雑誌『ヘルシスト』二百十七号(二〇一三年一月発行)の特集「ミツバチ大研究」の中に、玉川大学学術研究所ミツバチ科学研究センターの中村純教授の見解があった。「ミツバチが絶滅する?という噂の真相」という記述を、筆者(渡辺)の言葉で要約してみた。
蜜蜂の絶滅が人類の滅亡よりも先に起こることはまずない。根拠は、人類が存在しない五百万年前から今のスタイルで地球上に存在し、想像を絶する環境変化を克服してきたタフな生物だから。人間はそれを超越する環境変化を生み出していない。
蜜蜂は南極大陸以外の世界を制覇してきた。つまり、環境適応能力が非常に高い。
北半球では、確かに家畜化された西洋蜜蜂は減少している。最大の原因は人間が養蜂をやめたから。
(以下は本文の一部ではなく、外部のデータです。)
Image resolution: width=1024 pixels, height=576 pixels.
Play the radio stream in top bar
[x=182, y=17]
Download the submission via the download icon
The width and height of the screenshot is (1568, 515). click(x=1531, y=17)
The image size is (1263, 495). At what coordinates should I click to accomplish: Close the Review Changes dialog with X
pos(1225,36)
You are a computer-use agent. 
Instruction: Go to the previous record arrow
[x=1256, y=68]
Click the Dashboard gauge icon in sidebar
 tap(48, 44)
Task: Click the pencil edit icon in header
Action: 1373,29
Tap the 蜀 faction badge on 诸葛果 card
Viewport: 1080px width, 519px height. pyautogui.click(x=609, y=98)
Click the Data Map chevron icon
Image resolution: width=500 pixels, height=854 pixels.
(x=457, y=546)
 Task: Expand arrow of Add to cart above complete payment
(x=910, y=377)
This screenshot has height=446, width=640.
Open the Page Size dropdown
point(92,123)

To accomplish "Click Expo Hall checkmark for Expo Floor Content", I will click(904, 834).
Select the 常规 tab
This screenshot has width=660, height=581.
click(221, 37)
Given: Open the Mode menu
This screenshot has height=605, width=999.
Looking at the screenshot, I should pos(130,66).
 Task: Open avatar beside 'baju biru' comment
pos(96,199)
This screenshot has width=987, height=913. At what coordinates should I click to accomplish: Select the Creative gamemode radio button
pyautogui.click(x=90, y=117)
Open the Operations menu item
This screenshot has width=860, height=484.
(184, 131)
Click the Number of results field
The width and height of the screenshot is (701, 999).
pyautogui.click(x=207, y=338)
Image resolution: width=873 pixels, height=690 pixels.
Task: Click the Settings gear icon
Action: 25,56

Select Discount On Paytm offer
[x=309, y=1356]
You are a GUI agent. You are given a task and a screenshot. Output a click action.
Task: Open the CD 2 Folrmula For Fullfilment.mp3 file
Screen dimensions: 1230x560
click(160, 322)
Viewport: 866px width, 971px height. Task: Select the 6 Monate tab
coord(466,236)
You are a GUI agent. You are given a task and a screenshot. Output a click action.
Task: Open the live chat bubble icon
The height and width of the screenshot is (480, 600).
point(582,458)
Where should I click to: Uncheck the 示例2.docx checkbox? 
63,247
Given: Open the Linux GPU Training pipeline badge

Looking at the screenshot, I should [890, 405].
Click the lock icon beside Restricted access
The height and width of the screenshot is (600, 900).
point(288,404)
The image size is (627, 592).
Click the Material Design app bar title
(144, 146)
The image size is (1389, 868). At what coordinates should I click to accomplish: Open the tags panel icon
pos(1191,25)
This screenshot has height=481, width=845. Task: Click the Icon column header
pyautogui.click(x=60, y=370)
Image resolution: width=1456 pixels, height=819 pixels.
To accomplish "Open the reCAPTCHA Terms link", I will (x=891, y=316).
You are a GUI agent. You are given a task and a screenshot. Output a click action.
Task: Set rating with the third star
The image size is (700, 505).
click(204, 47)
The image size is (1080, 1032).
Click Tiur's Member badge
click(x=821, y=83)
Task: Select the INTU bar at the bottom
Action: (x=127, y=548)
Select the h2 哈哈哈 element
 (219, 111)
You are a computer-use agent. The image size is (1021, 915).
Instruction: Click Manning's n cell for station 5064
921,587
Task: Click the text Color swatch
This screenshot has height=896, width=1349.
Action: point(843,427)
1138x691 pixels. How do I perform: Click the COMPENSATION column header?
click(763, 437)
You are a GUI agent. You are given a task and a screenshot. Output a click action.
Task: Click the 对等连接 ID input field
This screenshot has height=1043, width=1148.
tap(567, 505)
だが、FAOの統計では、世界の養蜂蜜蜂は逆に増えている。南半球で増えているから。
日本では、一九八〇年代と比較すると、養蜂蜜蜂数が半減しているが、同時に養蜂家数も半分ほどに減っている。ただ、養蜂をやめた理由は、単に輸入蜂蜜が安価だという経済原則だけでなく、やはり養蜂環境の条件悪化を第一にあげる必要があろう。
タフなはずの蜜蜂が減っているのであれば、考え直すべき時期かもしれない。
話題の小説『蜜蜂』でも、絶滅したはずの蜜蜂が実はまた再生され得る、というのが大きな主題になっている。進化の過程で様 々な環境の変化を乗り越えてきたように、蜜蜂はまた生き延びていた。